Starting from the line containing "1504x812 pixels.", give again every line through the end of the entries, word for word. Pictures stay out of the copy.

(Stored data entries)
*** Begin section ***
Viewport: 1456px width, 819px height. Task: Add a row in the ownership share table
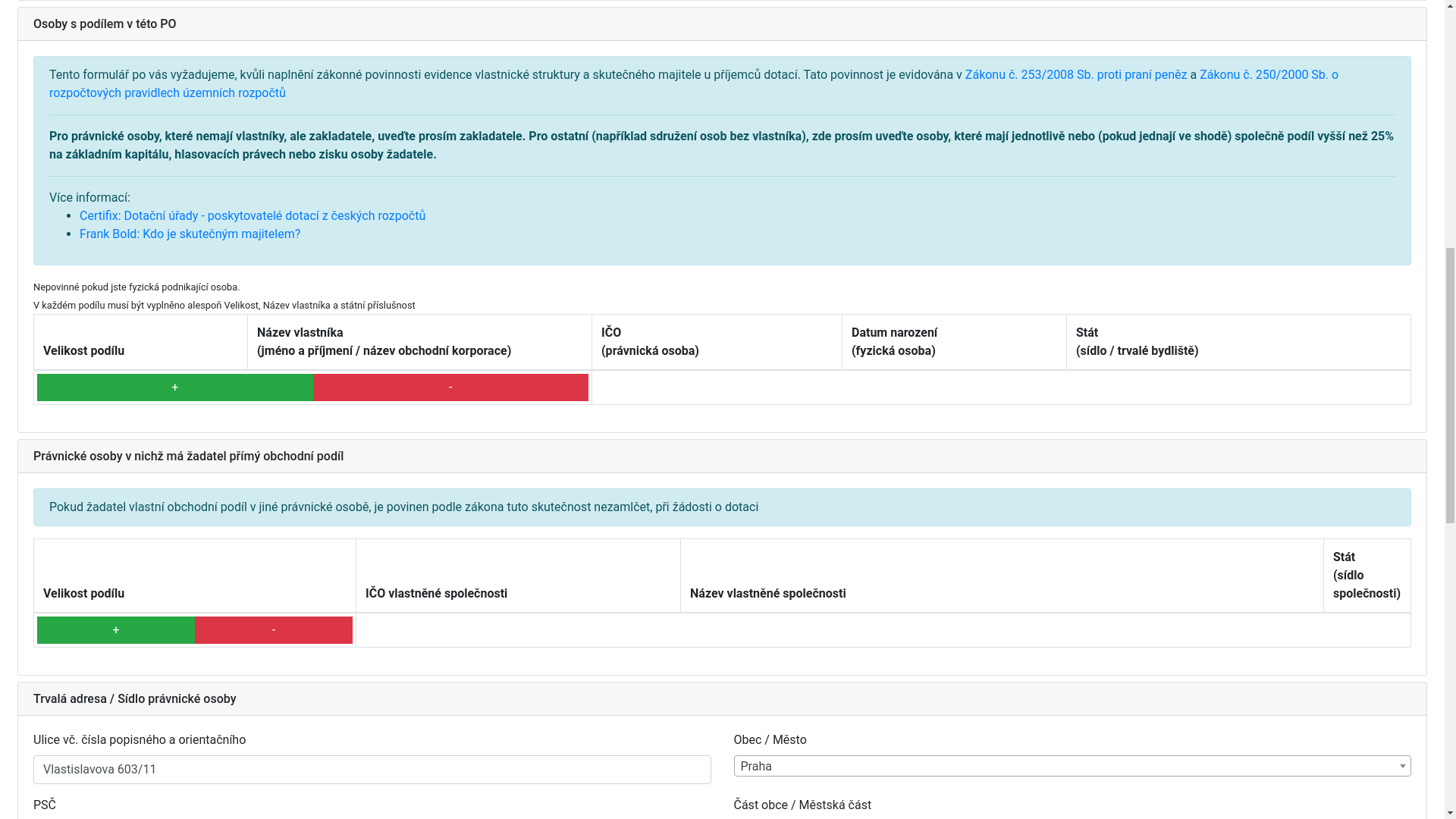[174, 388]
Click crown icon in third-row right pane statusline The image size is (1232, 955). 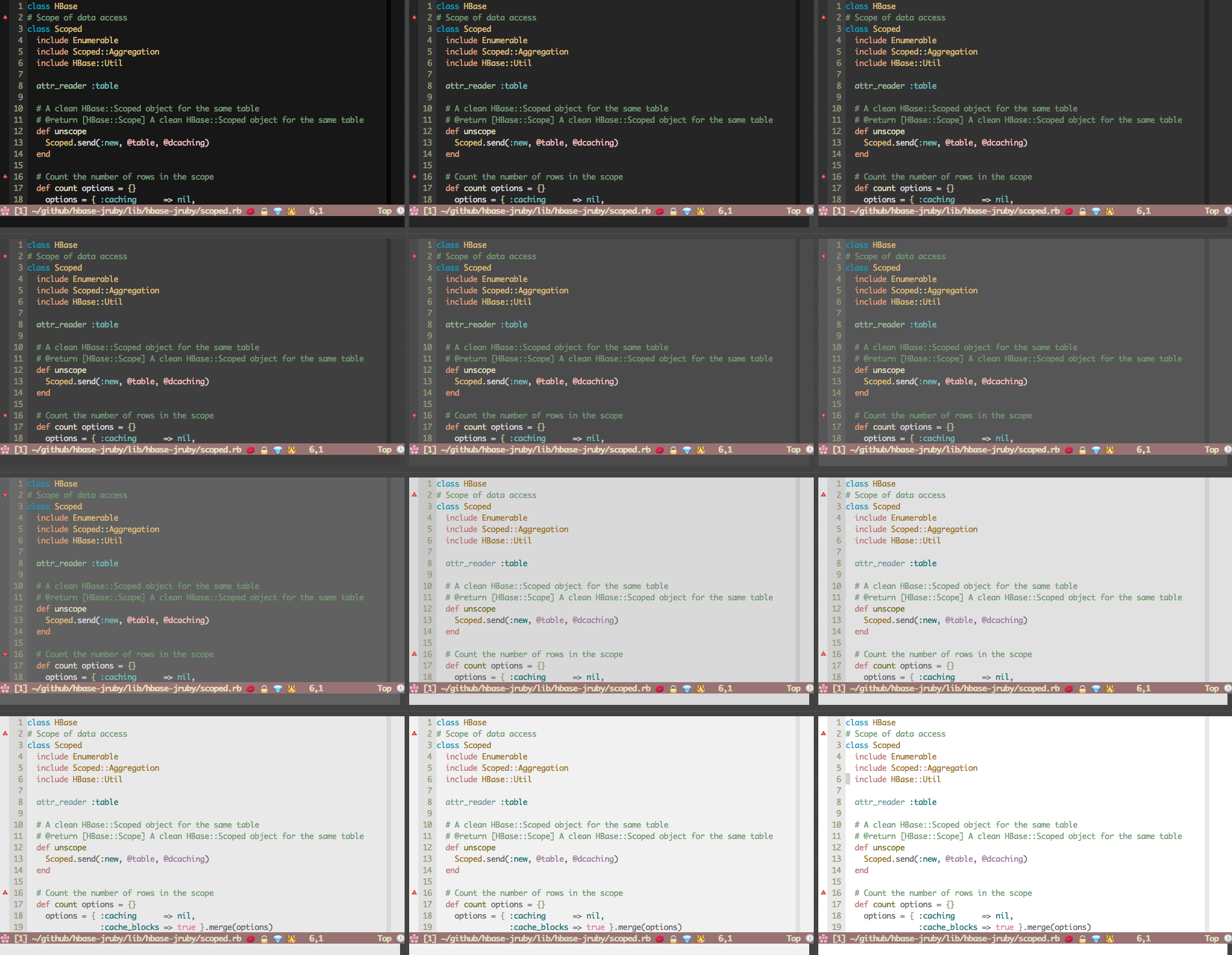pyautogui.click(x=1110, y=688)
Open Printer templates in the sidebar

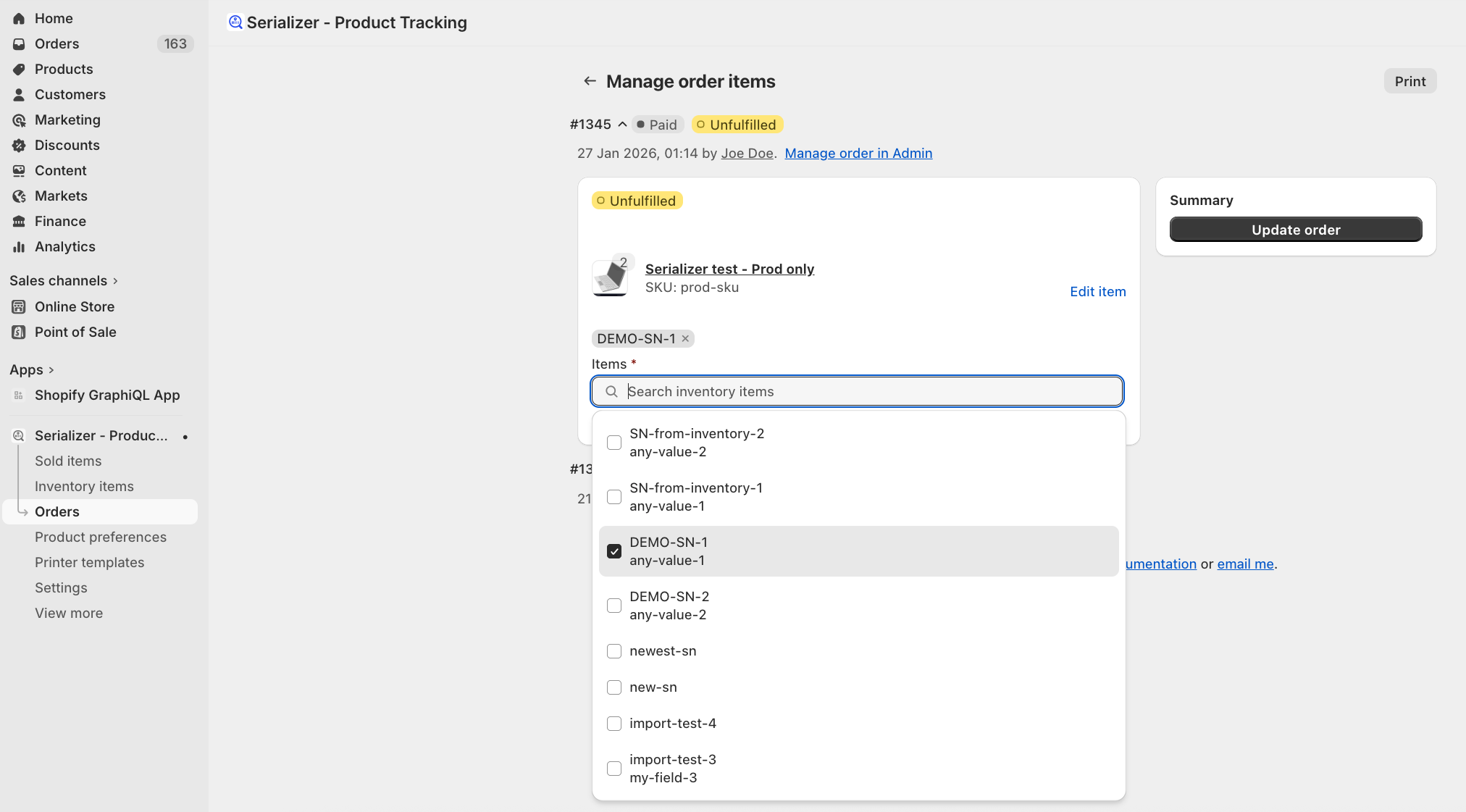(x=89, y=563)
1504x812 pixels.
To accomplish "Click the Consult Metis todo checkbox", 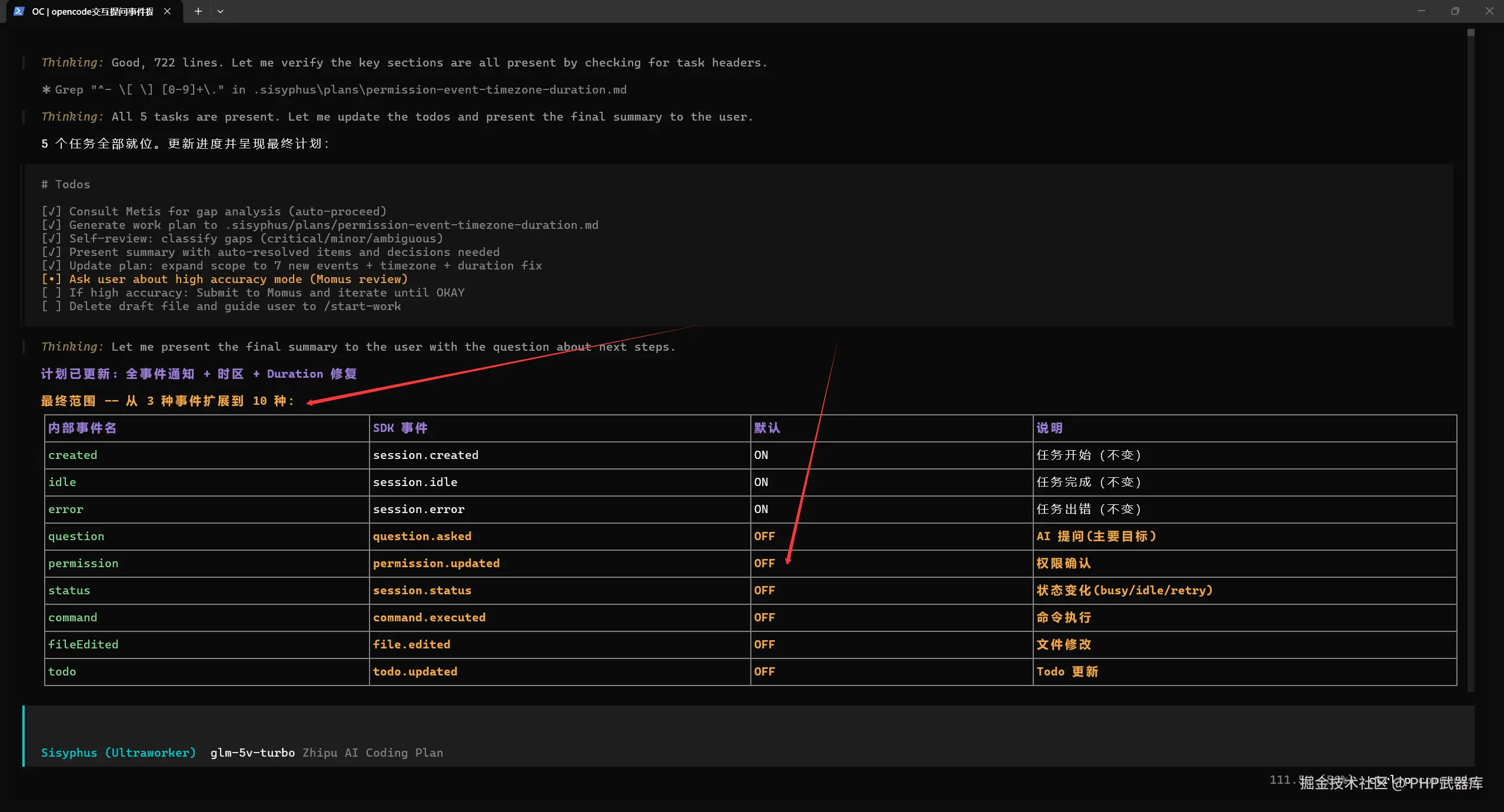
*** End section ***
- _Output of the exercise_
1504x812 pixels.
To accomplish "Click the Consult Metis todo checkbox", 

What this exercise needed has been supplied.